Overview
The following are notes by Emil Lenngren on PostgreSQL wire representation of types:
bool:
text: t or f
binary: a byte: 1 or 0
bytea:
text:
either \x followed by hex-characters (lowercase by default),
or plain characters, where non-printable characters (between 0x20 and 0x7e, inclusive) are written as \nnn (octal) and \ is written as \\
binary: the bytes as they are
char:
This type holds a single char/byte. (Not to be confused with bpchar (blank-padded char) which is PostgreSQL's alias to the SQL standard's char).
The char may be the null-character
text: the char as a byte, encoding seems to be ignored
binary: the char as a byte
name:
A null-padded string of NAMEDATALEN (currently 64) bytes (the last byte must be a null-character). Used in pg catalog.
text: the name as a string
binary: the name as a string
int2/int4/int8:
text: text representation in base 10
binary: binary version of the integer
int2vector:
non-null elements, 0-indexed, 1-dim
text: 1 2 3 4
binary: same as int2[]
oidvector:
non-null elements, 0-indexed, 1-dim
text: 1 2 3 4
binary: same as oid[]
regproc:
internally just an OID (UInt32)
text: -, name of procedure, or numeric if not found
binary: only the OID in binary
regprocedure/regoper/regoperator/regclass/regconfig/regdictionary:
similar to regproc
text:
text: the string as it is
binary: the string as it is
oid:
A 32-bit unsigned integer used for internal object identification.
text: the text-representation of this integer in base 10
binary: the UInt32
tid:
tuple id
Internally a tuple of a BlockNumber (UInt32) and an OffsetNumber (UInt16)

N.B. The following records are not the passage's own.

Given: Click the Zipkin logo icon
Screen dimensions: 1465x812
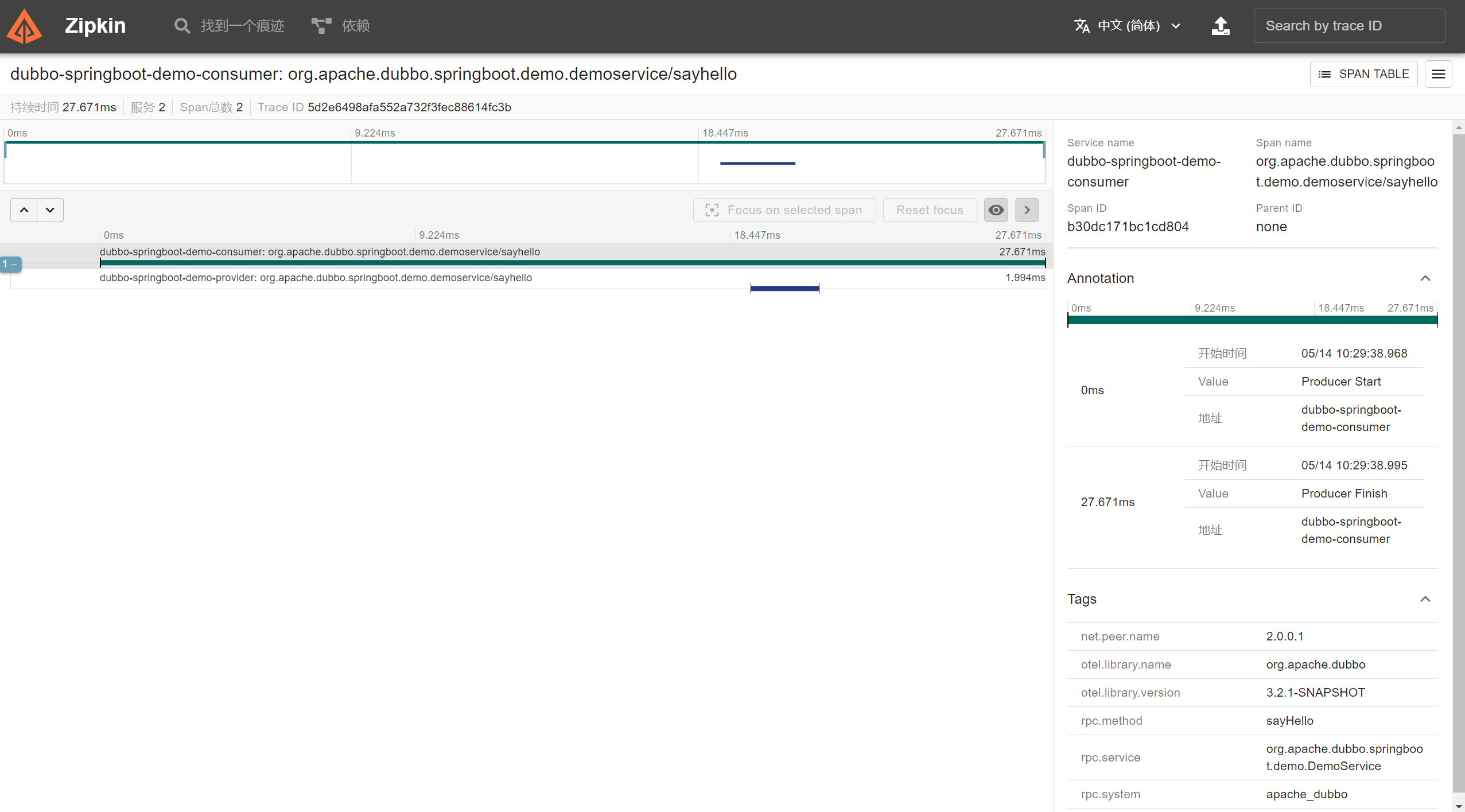Looking at the screenshot, I should tap(24, 26).
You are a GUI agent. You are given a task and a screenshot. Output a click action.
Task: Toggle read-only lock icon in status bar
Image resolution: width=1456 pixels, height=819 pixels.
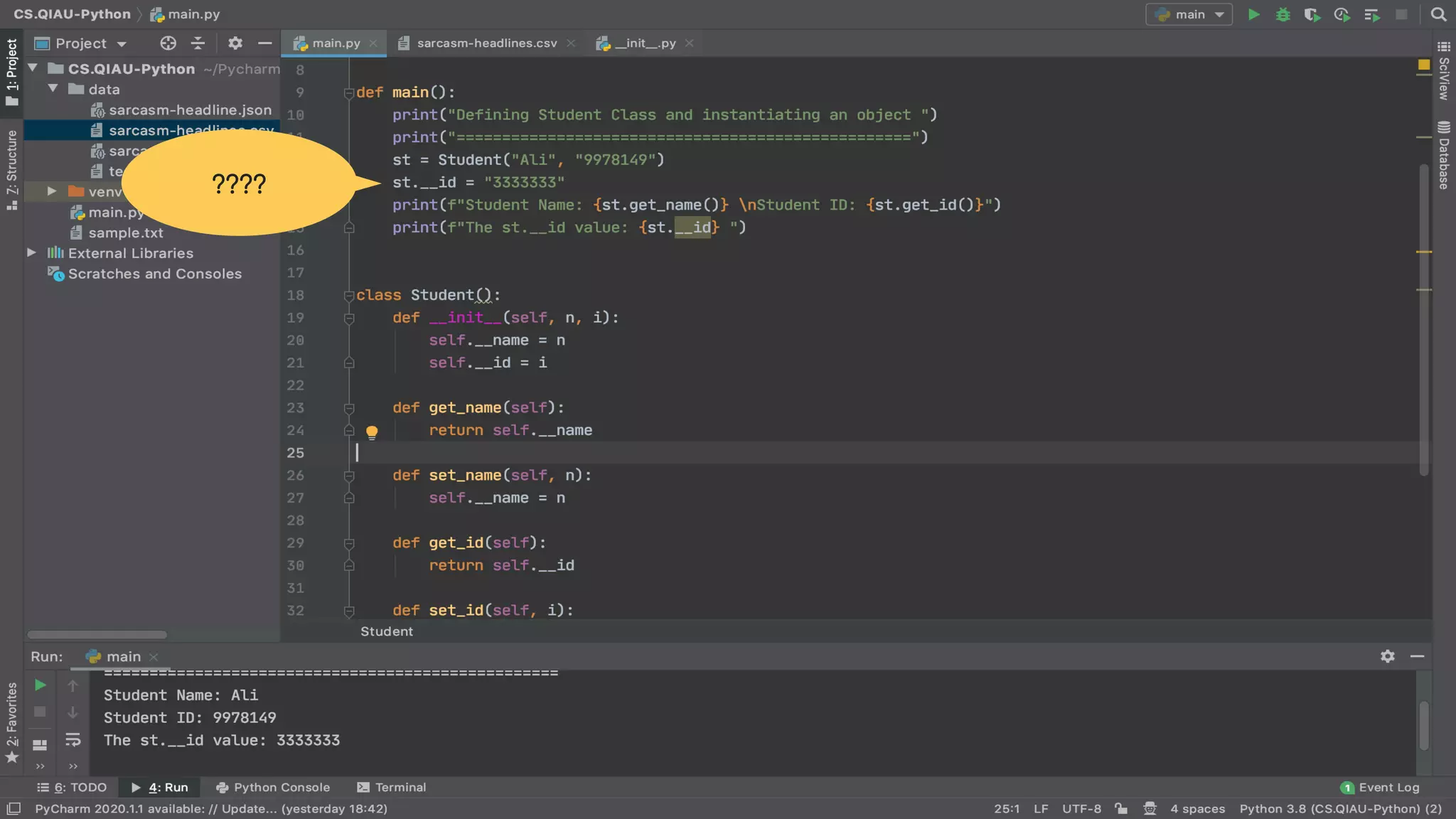pyautogui.click(x=1121, y=808)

text: (blockNumber,offsetNumber)
binary: the block number in binary followed by offset number in binary
xid:
transaction id
Internally just a TransactionId (UInt32)
text: the number
binary: the number in binary
cid:
command id
Internally just a CommandId (UInt32)
text: the number
binary: the number in binary
json:
json
text: the json an text
binary: the json as text
jsonb:
json internally stored in an efficient binary format
text: the json as text
binary: An Int32 (version number, currently 1), followed by data (currently just json as text)
xml:
Xml. It is probably most efficient to use the text format, especially when receiving from client.
text: the xml as text (when sent from the server: encoding removed, when receiving: assuming database encoding)

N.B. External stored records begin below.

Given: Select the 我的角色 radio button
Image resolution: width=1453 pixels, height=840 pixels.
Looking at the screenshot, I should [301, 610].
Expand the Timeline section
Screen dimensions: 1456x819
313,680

binary: the xml as text (when sent from the server: in the client's specified encoding, when receiving: figures out itself)
pg_node_tree:
used as type for the column typdefaultbin in pg_type
does not accept input
text: text
binary: text
smgr:
storage manager
can only have the value "magnetic disk"
text: magnetic disk
binary: not available
point:
A tuple of two float8
text:
(x,y)
The floats are interpreted with the C strtod function.
The floats are written with the snprintf function, with %.*g format. NaN/-Inf/+Inf can be written, but not interpretability depends on platform. The extra_float_digits setting is honored.
For linux, NaN, [+-]Infinity, [+-]Inf works, but not on Windows. Windows also have other output syntax for these special numbers. (1.#QNAN for example)
binary: the two floats
lseg:
A tuple of two points
text: [(x1,y1),(x2,y2)] see point for details
binary: the four floats in the order x1, y1, x2, y2
path:
A boolean whether the path is opened or closed + a vector of points.
text: [(x1,y1),...] for open path and ((x1,y1),...) for closed paths. See point for details.
binary: first a byte indicating open (0) or close (1), then the number of points (Int32), then a vector of points
box:
A tuple of two points. The coordinates will be reordered so that the first is the upper right and the second is the lower left.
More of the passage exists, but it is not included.